(WHAT THE TASK ASKS): Skip all pictures, then copy the lines from the start of the data through the line with "The Ames Test (26, 1954)", keeping both ends.

(Entries taken from a collection)

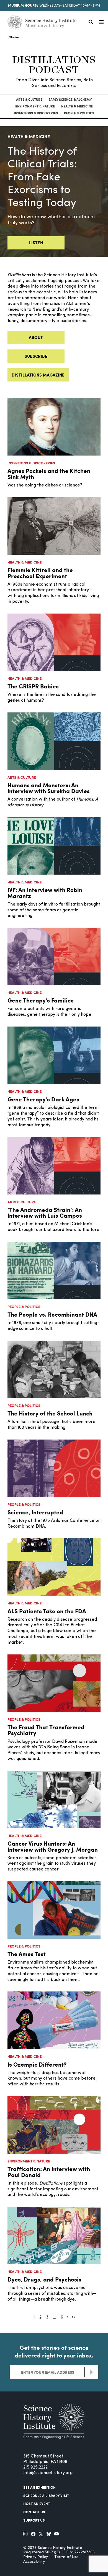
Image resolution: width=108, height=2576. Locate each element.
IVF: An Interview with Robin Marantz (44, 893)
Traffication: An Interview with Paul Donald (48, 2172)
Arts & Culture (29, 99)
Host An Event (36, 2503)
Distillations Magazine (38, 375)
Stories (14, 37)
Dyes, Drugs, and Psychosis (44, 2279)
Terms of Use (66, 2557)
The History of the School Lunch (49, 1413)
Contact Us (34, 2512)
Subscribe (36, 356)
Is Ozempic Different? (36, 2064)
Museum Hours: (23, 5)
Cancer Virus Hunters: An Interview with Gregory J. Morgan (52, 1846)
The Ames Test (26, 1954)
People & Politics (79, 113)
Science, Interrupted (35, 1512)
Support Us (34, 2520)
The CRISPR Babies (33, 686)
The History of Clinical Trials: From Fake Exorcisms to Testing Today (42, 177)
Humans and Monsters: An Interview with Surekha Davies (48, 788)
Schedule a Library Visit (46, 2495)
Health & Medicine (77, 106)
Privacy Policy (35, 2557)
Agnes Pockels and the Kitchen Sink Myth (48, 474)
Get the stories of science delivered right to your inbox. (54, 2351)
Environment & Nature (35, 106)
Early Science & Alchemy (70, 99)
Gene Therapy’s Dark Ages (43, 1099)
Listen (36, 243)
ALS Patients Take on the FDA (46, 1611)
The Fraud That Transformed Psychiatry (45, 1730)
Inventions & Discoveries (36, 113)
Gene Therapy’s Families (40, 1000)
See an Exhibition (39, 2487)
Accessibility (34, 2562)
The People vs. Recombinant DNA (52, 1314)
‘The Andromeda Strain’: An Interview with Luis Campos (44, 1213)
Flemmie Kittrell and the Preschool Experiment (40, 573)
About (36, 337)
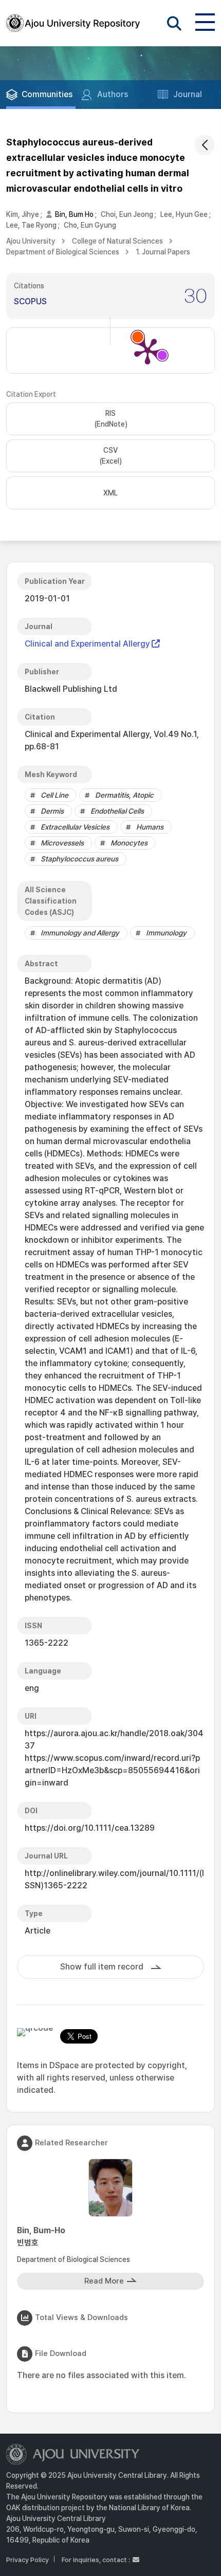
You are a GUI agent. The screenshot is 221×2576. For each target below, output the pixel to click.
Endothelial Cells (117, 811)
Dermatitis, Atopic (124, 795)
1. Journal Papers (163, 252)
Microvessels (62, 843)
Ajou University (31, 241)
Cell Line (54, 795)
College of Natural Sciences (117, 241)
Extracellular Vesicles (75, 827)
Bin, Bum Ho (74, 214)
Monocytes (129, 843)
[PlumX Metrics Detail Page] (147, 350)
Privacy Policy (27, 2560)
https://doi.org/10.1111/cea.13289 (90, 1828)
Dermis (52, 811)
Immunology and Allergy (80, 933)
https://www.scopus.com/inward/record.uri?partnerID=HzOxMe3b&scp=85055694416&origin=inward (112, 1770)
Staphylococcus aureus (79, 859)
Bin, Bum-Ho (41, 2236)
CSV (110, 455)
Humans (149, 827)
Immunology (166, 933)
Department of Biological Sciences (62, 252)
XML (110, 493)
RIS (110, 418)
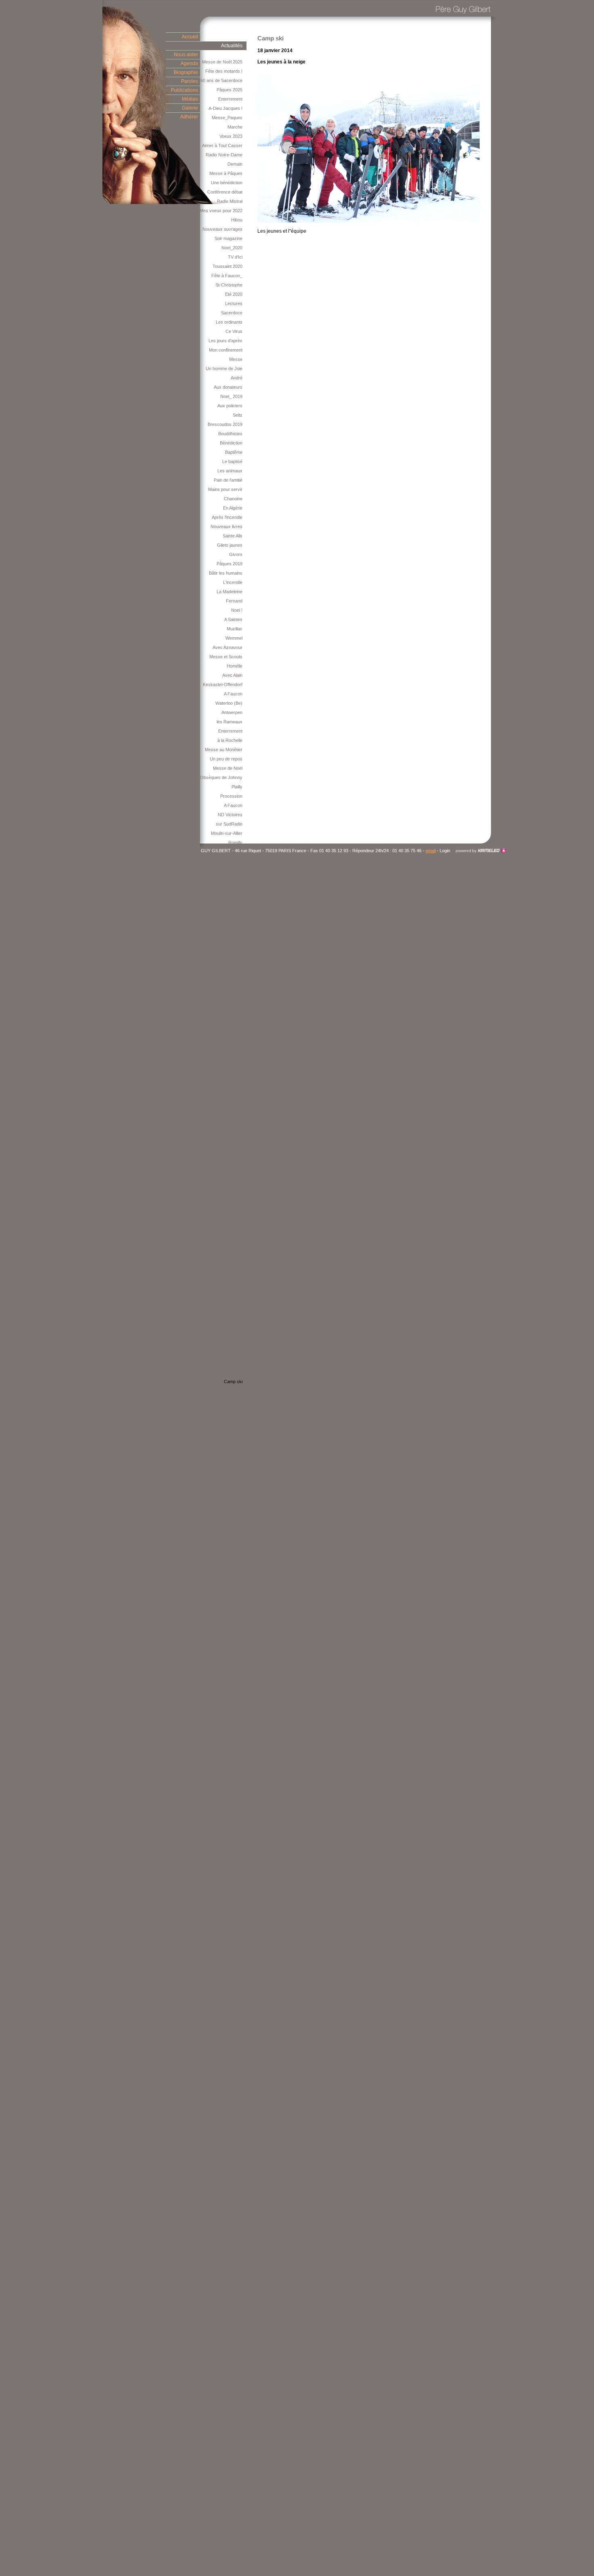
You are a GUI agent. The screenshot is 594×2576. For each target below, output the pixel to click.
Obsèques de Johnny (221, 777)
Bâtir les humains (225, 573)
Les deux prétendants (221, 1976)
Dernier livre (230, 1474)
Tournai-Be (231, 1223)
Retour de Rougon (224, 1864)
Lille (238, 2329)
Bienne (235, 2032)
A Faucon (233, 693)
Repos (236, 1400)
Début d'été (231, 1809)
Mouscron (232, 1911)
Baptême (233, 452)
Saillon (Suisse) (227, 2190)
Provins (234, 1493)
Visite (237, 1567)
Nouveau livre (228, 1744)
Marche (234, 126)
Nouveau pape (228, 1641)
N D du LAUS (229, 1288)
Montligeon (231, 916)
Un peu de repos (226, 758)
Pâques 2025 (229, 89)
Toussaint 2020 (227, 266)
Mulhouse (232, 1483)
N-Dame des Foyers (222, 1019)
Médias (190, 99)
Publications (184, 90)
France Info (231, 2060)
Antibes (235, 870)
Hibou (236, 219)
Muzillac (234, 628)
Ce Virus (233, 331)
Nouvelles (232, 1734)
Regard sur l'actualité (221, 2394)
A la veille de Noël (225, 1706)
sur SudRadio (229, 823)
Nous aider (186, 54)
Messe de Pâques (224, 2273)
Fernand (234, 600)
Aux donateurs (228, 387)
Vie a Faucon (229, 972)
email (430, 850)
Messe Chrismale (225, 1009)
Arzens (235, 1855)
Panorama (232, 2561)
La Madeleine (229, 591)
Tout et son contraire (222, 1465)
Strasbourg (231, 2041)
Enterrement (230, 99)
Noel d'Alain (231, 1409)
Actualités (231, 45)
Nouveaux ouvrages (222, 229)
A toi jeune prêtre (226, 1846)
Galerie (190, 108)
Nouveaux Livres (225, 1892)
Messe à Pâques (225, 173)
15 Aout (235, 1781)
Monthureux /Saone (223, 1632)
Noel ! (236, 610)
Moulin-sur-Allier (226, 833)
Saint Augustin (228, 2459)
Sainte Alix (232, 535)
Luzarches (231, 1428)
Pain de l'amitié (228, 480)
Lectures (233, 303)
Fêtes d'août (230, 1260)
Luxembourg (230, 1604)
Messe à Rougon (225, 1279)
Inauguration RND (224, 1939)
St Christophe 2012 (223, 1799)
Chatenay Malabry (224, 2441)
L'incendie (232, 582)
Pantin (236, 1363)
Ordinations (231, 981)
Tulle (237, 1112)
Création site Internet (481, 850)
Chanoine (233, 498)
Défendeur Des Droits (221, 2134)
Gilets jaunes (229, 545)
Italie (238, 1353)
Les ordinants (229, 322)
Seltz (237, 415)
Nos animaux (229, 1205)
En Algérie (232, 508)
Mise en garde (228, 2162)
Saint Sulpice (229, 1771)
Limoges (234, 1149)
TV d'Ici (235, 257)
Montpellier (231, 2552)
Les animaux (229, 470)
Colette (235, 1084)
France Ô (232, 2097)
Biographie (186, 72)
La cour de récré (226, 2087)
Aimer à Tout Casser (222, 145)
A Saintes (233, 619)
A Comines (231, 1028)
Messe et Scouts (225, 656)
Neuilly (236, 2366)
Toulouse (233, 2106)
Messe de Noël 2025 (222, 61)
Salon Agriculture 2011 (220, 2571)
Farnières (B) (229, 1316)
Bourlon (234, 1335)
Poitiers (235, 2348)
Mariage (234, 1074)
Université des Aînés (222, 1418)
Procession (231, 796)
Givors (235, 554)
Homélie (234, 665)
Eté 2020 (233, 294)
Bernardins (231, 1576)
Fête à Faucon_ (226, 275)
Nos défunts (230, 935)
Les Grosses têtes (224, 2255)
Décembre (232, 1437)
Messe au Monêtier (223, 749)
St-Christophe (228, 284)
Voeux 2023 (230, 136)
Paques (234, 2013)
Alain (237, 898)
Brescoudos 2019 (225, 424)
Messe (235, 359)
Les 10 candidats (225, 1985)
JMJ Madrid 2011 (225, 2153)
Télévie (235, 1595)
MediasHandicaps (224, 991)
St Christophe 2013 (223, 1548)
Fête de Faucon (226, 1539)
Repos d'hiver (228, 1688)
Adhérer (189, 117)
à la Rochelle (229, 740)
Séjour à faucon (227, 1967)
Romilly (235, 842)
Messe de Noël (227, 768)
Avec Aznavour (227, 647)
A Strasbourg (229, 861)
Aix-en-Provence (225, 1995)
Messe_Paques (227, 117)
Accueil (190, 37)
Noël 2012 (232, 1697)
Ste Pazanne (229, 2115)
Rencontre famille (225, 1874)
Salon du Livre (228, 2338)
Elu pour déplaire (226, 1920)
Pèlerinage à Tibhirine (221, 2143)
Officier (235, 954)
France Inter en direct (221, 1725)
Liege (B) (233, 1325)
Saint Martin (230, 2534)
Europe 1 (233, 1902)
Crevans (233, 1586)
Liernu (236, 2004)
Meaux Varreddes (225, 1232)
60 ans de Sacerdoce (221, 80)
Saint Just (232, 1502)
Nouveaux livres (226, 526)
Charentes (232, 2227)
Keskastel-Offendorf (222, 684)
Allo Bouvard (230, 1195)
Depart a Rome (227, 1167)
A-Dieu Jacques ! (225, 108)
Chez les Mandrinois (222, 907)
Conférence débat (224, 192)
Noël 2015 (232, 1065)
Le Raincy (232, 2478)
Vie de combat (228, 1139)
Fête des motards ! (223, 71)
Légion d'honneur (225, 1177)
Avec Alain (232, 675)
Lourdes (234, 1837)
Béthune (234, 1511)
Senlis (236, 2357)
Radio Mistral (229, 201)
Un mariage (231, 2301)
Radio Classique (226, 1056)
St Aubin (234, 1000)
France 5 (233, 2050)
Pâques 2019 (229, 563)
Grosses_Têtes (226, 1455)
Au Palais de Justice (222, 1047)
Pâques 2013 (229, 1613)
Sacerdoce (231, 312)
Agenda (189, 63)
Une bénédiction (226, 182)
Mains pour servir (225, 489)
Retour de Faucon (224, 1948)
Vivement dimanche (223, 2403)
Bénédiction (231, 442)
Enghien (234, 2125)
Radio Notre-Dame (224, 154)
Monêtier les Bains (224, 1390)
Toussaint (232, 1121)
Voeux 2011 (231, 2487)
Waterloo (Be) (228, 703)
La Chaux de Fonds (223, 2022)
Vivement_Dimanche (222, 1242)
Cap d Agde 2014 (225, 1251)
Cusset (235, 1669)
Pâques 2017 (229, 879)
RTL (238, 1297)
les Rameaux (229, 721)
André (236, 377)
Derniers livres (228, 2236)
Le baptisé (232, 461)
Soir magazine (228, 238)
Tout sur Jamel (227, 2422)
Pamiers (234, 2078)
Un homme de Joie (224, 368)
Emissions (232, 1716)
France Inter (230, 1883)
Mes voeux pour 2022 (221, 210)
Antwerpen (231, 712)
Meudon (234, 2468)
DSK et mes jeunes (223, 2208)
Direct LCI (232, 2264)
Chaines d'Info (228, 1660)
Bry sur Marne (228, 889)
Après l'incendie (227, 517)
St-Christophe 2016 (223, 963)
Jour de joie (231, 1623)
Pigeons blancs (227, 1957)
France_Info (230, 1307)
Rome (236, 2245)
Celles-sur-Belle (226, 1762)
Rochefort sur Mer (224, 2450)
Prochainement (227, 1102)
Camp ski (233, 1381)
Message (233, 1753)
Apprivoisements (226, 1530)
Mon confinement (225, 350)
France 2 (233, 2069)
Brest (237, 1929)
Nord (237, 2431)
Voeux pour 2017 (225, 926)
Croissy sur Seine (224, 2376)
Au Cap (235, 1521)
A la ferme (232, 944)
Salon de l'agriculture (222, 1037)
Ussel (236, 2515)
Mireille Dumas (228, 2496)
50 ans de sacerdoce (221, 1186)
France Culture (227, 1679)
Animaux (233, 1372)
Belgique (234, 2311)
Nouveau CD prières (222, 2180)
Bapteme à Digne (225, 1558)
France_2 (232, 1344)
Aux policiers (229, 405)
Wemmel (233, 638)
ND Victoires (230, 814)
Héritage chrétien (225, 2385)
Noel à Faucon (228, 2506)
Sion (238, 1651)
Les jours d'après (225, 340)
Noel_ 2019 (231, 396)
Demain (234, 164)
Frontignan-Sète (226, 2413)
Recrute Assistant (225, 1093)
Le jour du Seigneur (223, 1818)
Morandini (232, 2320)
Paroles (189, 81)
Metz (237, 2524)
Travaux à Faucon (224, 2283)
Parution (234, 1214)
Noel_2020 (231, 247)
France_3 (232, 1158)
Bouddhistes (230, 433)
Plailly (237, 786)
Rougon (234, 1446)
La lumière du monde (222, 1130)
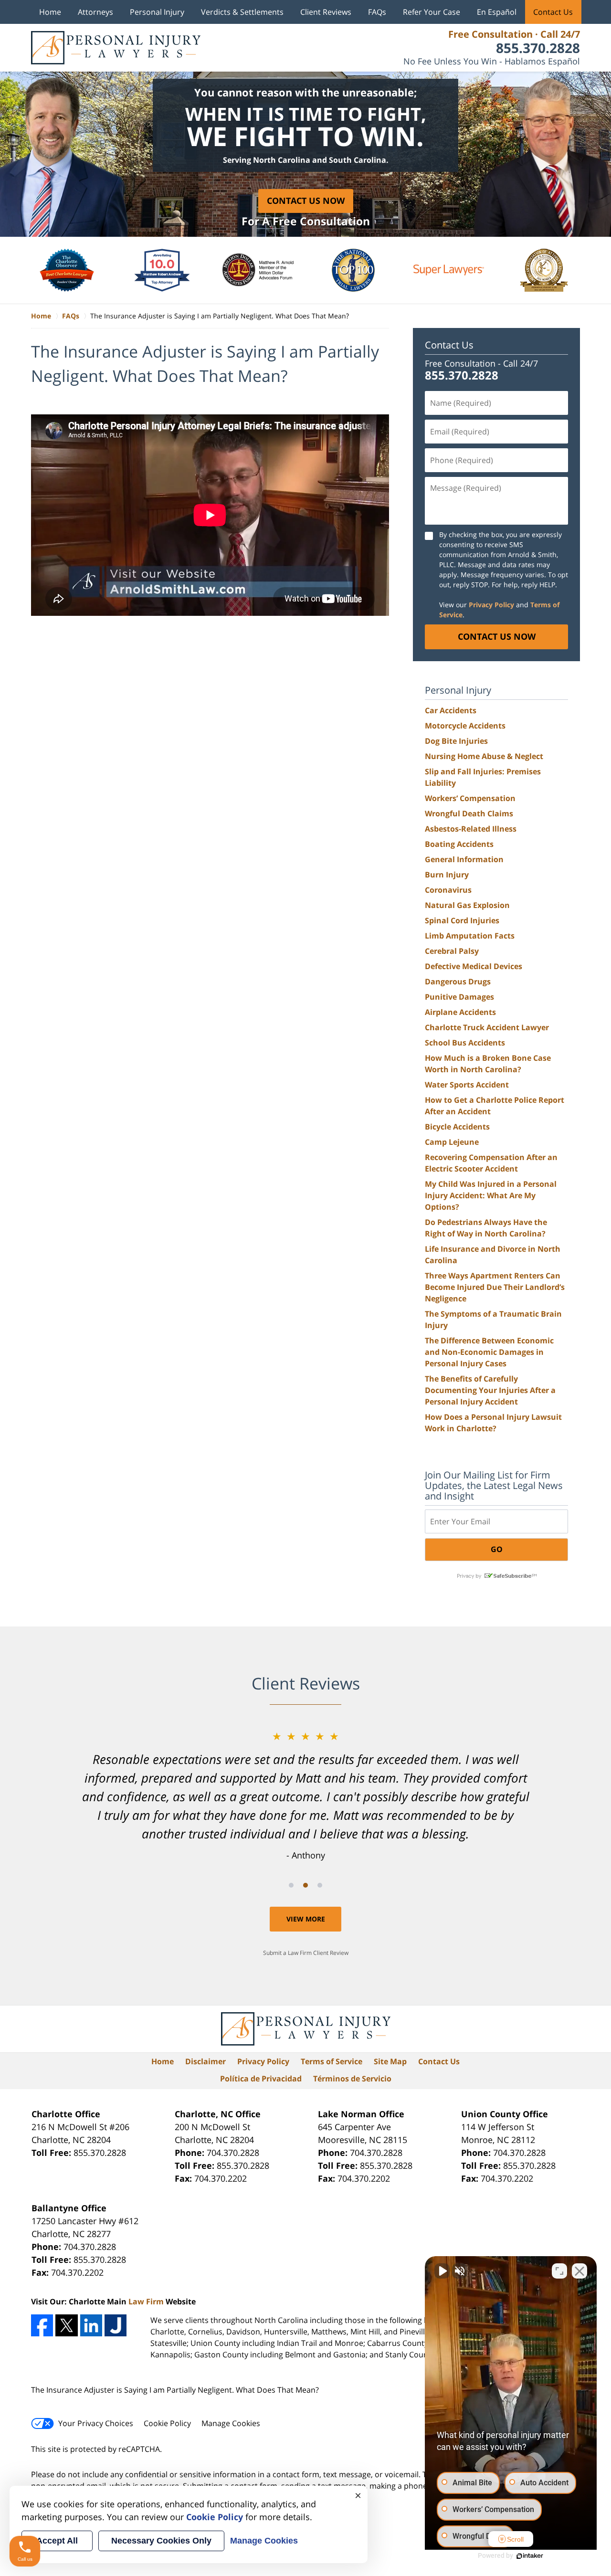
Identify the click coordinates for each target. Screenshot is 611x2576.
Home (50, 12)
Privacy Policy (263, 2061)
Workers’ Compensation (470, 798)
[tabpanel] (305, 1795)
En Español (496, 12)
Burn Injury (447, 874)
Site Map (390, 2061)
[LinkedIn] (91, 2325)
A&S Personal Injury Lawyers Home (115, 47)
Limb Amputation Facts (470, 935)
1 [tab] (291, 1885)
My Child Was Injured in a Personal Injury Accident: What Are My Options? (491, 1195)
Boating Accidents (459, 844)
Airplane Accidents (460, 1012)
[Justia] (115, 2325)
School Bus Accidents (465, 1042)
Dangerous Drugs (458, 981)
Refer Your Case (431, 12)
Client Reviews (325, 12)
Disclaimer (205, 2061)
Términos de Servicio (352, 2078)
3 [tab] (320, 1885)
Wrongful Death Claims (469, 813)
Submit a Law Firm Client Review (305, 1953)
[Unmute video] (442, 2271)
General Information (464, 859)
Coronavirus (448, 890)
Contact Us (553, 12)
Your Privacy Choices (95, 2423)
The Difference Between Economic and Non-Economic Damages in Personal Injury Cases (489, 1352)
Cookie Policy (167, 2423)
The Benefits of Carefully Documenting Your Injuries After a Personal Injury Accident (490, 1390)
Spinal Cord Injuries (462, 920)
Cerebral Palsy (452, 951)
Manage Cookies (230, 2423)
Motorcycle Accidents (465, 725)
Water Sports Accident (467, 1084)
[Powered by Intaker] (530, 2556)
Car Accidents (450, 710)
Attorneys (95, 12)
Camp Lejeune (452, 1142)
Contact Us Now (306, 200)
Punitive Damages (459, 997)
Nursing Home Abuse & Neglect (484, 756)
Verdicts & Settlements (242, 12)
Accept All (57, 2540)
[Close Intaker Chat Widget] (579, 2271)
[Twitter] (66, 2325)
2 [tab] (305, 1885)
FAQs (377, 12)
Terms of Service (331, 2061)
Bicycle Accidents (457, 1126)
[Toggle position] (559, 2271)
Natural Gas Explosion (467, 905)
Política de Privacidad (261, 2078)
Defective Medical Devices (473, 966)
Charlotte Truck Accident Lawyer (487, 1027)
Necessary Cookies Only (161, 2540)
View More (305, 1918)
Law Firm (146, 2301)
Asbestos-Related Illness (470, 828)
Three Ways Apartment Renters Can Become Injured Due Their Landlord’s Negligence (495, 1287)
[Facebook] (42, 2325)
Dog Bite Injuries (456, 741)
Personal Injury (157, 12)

(SOLVED PROBLEM):
Image resolution: width=108, height=2576. Locate each element.
IVF: An Interview with Robin Marantz (44, 893)
Traffication: An Interview with Paul Donald (48, 2172)
Arts & Culture (29, 99)
Host An Event (36, 2503)
Distillations Magazine (38, 375)
Stories (14, 37)
Dyes, Drugs, and Psychosis (44, 2279)
Terms of Use (66, 2557)
The History of the School Lunch (49, 1413)
Contact Us (34, 2512)
Subscribe (36, 356)
Is Ozempic Different? (36, 2064)
Museum Hours: (23, 5)
Cancer Virus Hunters: An Interview with Gregory J. Morgan (52, 1846)
The Ames Test (26, 1954)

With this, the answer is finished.